4 Ways to Fail at Forgiving Your Spouse
- Wednesday, August 13, 2014
Forgiving but Not Forgetting
You’ve heard people say, “I will forgive but I won’t forget.” I understand why people say it but I don’t agree with the underlying premise. If you want to forgive someone, why would you be committed to remembering the anger and bitterness and resentment you feel? I think it is because at some level you don’t want to forgive the person—at least not completely. You want to do the right thing and you care about what others think of you and want to maintain the image of a forgiving person, but you don’t want to forget what has been done to you.
It’s difficult not to hold someone’s previous behavior against them. If you let go of something that someone has done to you, you may be risking more hurt in the future. To minimize being taken advantage of again, you should say the right things but maintain a clear distrust of the person.
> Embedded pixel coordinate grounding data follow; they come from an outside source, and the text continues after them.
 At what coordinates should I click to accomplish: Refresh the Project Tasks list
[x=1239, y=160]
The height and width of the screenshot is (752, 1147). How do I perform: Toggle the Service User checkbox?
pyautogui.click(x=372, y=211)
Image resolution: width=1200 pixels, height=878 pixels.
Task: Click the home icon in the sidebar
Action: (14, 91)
Here’s the problem: if you can’t trust someone or if you expect less of her or him based on previous behavior, then I question whether you have really forgiven the person. I’m not suggesting that humans are capable of wiping their memories clean (other than on one of those corny Syfy Channel movies). I am suggesting that if you truly forgive someone, you will treat them as if what they did never happened. I mentioned in the last chapter that Jan had to learn to forgive me in order to stop expecting me to control her. You will have to forgive your husband or you will continue to expect him to fail.
I worked with a couple many years ago who could each cite chapter and verse of incidents that had occurred between the two of them ten, ﬁfteen, even twenty years before. They almost never had a discussion that didn’t involve comments like, “That doesn’t make up for what you did at Christmas back in 1982...” or “Okay, but that’s nothing compared to how bad you were on our vacation in ’76.” Every current relationship experience was seen in light of previous behavior.
It took us the better part of a year to work through this issue. They were both scared of letting go of the past. Being able to recall the times when each had been hurt in the past represented control and power over their spouse. They didn’t want to give up that power and become vulnerable again.
True forgiveness should lead to increased trust. If you ﬁnd yourself expecting that your spouse is going to let you down, forgiveness is probably not happening.
Expecting the one you love to fail is another warning sign that forgiveness may be absent in your marriage. If you are able to forgive your spouse and let the past go, it follows that you would not be pessimistic about your relationship. In other words, truly forgiving your spouse would lead to an expectation of success and a great deal of hope for the future of your relationship.
In the absence of forgiveness, the relationship is shrouded in a dark cloud of despair where there is an expectation of failure. Strong memories of previous disappointments lead to certainty that your spouse, who has let you down before, will do so again.
If you continue to expect your partner to fail, you won’t notice if they succeed. For instance, you may have come to believe that your husband will always correct what you say. You start assuming that this is simply a character trait: it’s just who he is. How can he be expected to change, or even want to, when the person who supposedly loves him the most has given up on the possibility that he can change? You end up paying attention to the one time he corrects you and ignore the ten times he doesn’t. I continue to be amazed at the creative ability couples have to sabotage change in a relationship, even when they both agree the change would be good. Often the driving force in this resistance to change is a lack of forgiveness.